Mo Wren, Lost and Found

I read What Happened on Fox Street earlier this year and I loved it so much I went and bought a copy to live on my shelf of favourite books. It was small but perfect. It was a book that I felt had so much heart that you couldn’t read it and not feel filled up again. I just finished the sequel today, Mo Wren, Lost and Found, and already I have my fingers crossed that Tricia Springstubb is planning to write us a third story featuring the delightful Wren family. Both of these books are perfect early Middle Grade novels. They’re about the little (and big) dramas of everyday life, and I think that the author succeeds brilliantly in getting inside her main character’s head. You believe in Mo. You will also savor the writing.
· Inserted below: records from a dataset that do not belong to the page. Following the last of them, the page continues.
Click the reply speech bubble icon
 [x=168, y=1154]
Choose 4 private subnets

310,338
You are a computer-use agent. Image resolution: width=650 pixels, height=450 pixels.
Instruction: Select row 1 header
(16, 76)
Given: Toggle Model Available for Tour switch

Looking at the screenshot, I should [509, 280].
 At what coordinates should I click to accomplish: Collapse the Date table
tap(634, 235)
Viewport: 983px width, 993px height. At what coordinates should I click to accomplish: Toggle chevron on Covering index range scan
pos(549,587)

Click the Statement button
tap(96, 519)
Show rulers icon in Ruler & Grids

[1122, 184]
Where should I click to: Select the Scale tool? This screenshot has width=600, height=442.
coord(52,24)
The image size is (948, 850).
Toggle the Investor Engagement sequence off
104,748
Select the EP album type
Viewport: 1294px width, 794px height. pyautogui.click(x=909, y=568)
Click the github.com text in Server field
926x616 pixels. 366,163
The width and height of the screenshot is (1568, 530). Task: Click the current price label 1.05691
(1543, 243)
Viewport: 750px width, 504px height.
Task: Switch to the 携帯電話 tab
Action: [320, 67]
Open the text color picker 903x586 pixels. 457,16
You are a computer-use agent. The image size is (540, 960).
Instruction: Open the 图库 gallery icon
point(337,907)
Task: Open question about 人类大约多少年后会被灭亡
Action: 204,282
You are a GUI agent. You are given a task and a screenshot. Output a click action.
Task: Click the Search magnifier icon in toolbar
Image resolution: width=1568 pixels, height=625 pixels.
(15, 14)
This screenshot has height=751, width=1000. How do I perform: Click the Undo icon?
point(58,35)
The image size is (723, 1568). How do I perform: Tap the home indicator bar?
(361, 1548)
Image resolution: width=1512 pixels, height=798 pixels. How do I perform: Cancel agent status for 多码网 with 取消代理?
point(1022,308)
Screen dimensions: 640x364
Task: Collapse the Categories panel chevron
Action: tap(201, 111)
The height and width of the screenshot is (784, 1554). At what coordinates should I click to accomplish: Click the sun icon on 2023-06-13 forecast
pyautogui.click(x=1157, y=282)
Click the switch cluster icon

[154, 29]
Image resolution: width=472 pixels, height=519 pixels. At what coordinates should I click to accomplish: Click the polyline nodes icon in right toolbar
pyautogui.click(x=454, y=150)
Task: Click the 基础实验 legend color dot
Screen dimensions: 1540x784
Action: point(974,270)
There’s the kind of fine attention to language that makes you sure that Springstubb really pays attention to how she wants to say something so that it has the greatest resonance for the reader, perhaps even in ways that you aren’t fully aware of, but you’re appreciating nonetheless. The poetry in the writing is subtle, never showy, and you will find sentences and whole passages that you’ll want to go back to and reread just because the way she put it down on the page was so right. This book, like the first, feels like a classic family story, but also is very much of the present and so will be so easy for young readers to relate to. In the second book, Mo and Dottie and her Dad finally move from Fox Street, and this huge upheaval and all of the dramas that follow it form the heart of the story. Mo has to discover how to be Mo when she isn’t in her beloved home any more. She has to think about what matters most, and look for a reason to be hopeful again.

I dare you to read this book and not feel that ordinary life is amazing for all of its challenges and second chances and communities. I’d say this one is perfect.

Mo Wren, Lost and Found is published by Balzer + Bray.